C’est pour observer cette Loi que les parents de Jésus viennent faire la consécration du premier-né et la purification de la mère. Mais pour observer ces deux rites, il n’est nullement nécessaire de se présenter au temple. La mention du temple est donc là pour attirer notre attention. L’annonce de la naissance de Jean Baptiste est le commencement de l’histoire de Jésus. C’est au temple que tout commence, alors que le peuple est en prière et que Zacharie va faire brûler du parfum dans le sanctuaire. Avec la Présentation ici, le temple est encore significatif. Il reviendra une troisième fois dans l’évangile de l’enfance avec le recouvrement de Jésus au temple. Voilà pour le commencement de l’évangile. Mais le temple revient dans la conclusion de l’évangile. Après l’Ascension, les disciples retournèrent à Jérusalem en grande joie, et ils étaient constamment dans le temple à louer Dieu. (Luc 24,52-53)

Comme les trois mentions de la Loi dans notre texte, le temple, qui était à l’origine le lieu où était gardée l’arche d’alliance, rappelle l’histoire de l’action de Dieu pour son peuple. A cause de cela, il était l’endroit d’une certaine présence de Dieu. Les psaumes diront que du fond du temple Dieu entend la plainte du malheureux.

Or, au temps de Jésus, on attendait qu’avec la venue du Messie il y ait une nouvelle présence de Dieu dans son temple. Le prophète Malachie avait dit: Soudain il entrera dans son sanctuaire, le Seigneur que vous cherchez. (Mal.3,1) La Présentation réalise cette attente. Il y a une nouvelle présence de Dieu. Elle se manifeste à quelqu’un qui n’est pas un membre du personnel du temple: Syméon. Il est décrit comme un homme juste et religieux, quelqu’un qui est fidèle à la Loi et à la prière. Il représente tous ces humbles et ces petits qui attendaient le Messie dans la fidélité. Pour lui, avec la venue de l’enfant, l’Esprit le conduit vers lui pour l’accueillir et pour recevoir la joie de sa présence.

Jean Gobeil SJ

2021/12/28 – Mt 2, 13-18

Dans notre humanité corrompue par le péché, l’injustice et la violence, ce sont les êtres les plus fragiles qui sont les victimes. Pensons aux enfants devenus soldats malgré eux, qu’on oblige à tuer et … à se faire tuer, à ceux qui doivent travailler dans des conditions révoltantes, … Le monde ancien n’était pas meilleur que le nôtre, il écrasait les enfants d’une manière encore plus cruelle. Quand on ne s’en était pas débarrassé avant leur naissance, on les abandonnait souvent. Chez les Romains, la coutume voulait qu’on dépose l’enfant nouveau-né sur les genoux de son père, qui décidait si son enfant vivrait ou non.

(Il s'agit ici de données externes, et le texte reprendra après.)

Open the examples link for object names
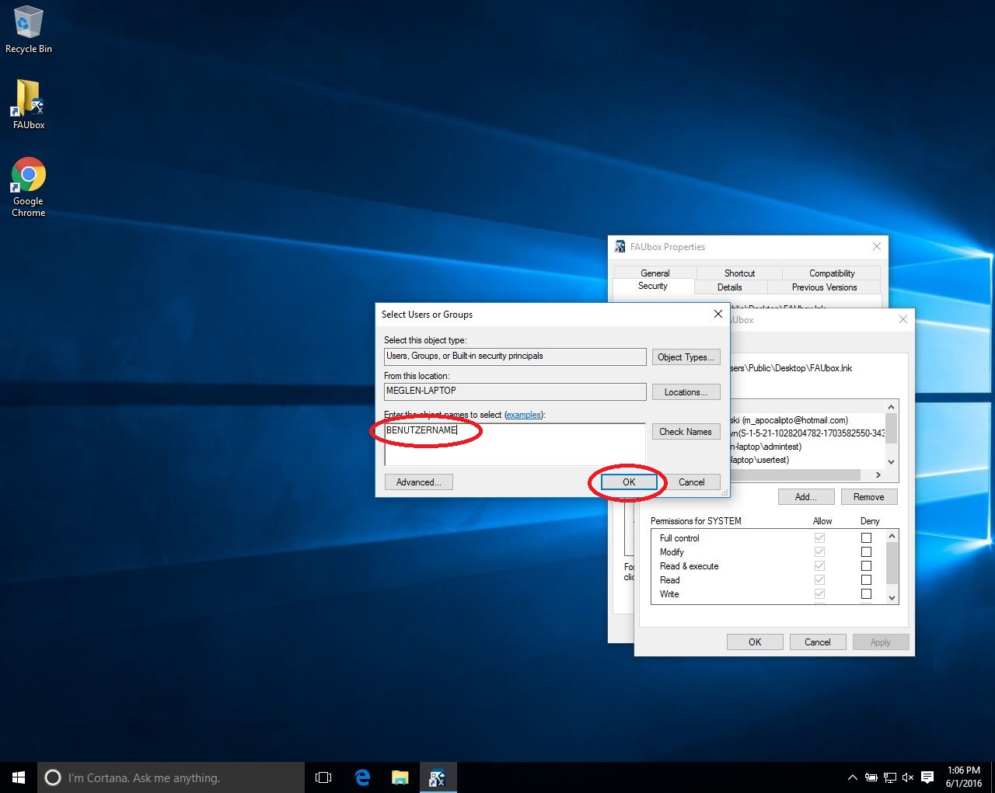This screenshot has width=995, height=793. coord(523,415)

Dans cette veine de la violence et de la cruauté, Hérode dépassait les tyrans de son époque. Comme tous les ambitieux, il était hanté par le soupçon et il éliminait sans hésitation toutes les personnes qu’il soupçonnait, même celles qui lui étaient les plus proches. C’est ainsi qu’il fit exécuter sa belle-mère, son épouse et trois de ses fils. Pour l’évangéliste Matthieu, Hérode réincarne le terrible pharaon, qui, au temps de Moïse, voulait exterminer, par un génocide programmé, tous les enfants mâles des Juifs.

Consultées par Hérode, les autorités juives avaient indiqué exactement le lieu où le Messie devait naître, mais personne d’entre eux ne s’est déplacé. Ce sont des étrangers, les Mages, qui ont cru et qui ont manifesté leur foi par leur démarche. Ces autorités juives, associées ici à Hérode, préfigurent celles qui rejetteront et condamneront à la crucifixion le Christ Jésus.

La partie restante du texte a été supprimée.